Collected data entries
╭──
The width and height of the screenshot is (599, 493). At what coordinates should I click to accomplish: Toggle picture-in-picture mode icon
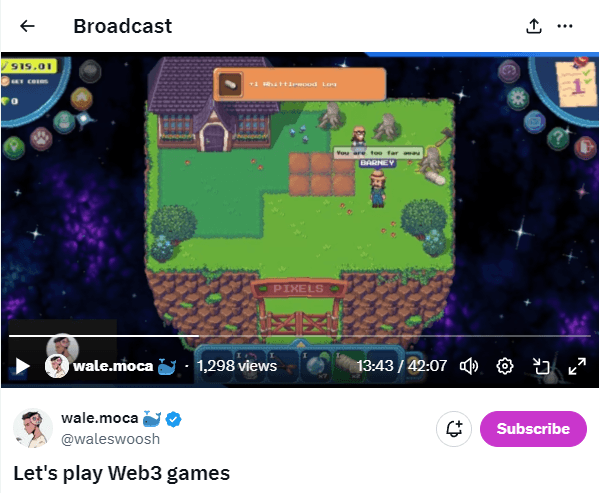click(541, 366)
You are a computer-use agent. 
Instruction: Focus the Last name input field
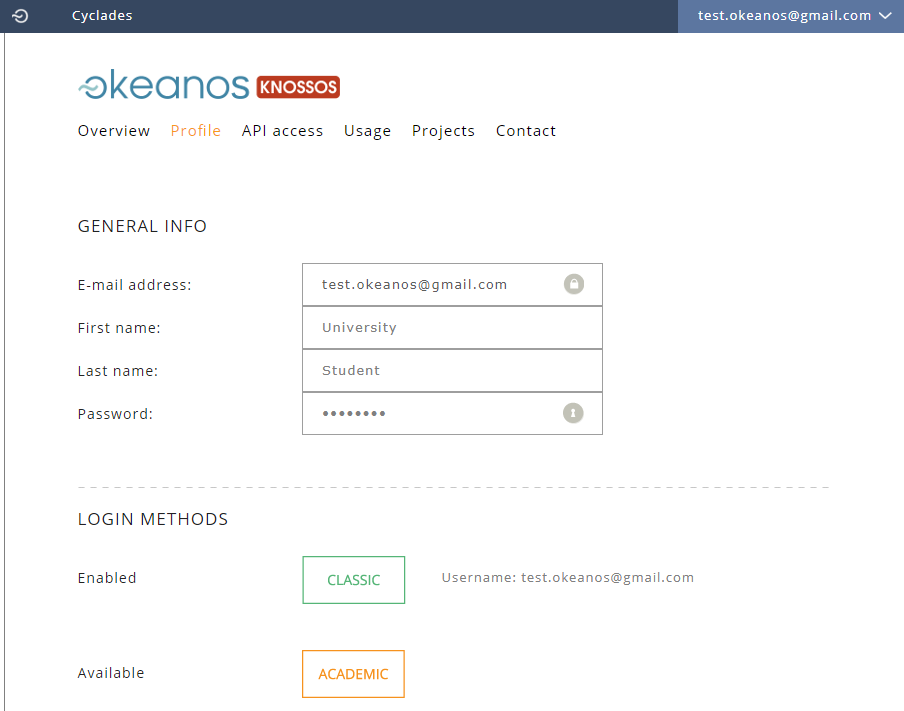[452, 371]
╰──
■ **EXERCISE OBJECTIVE**
Write out all the entries again, word for word, and print no images.

■ **RESPONSE BOX**
The width and height of the screenshot is (599, 493). At what coordinates should I click to accomplish: Toggle picture-in-picture mode icon
click(541, 366)
You are a computer-use agent. 
Instruction: Focus the Last name input field
[452, 371]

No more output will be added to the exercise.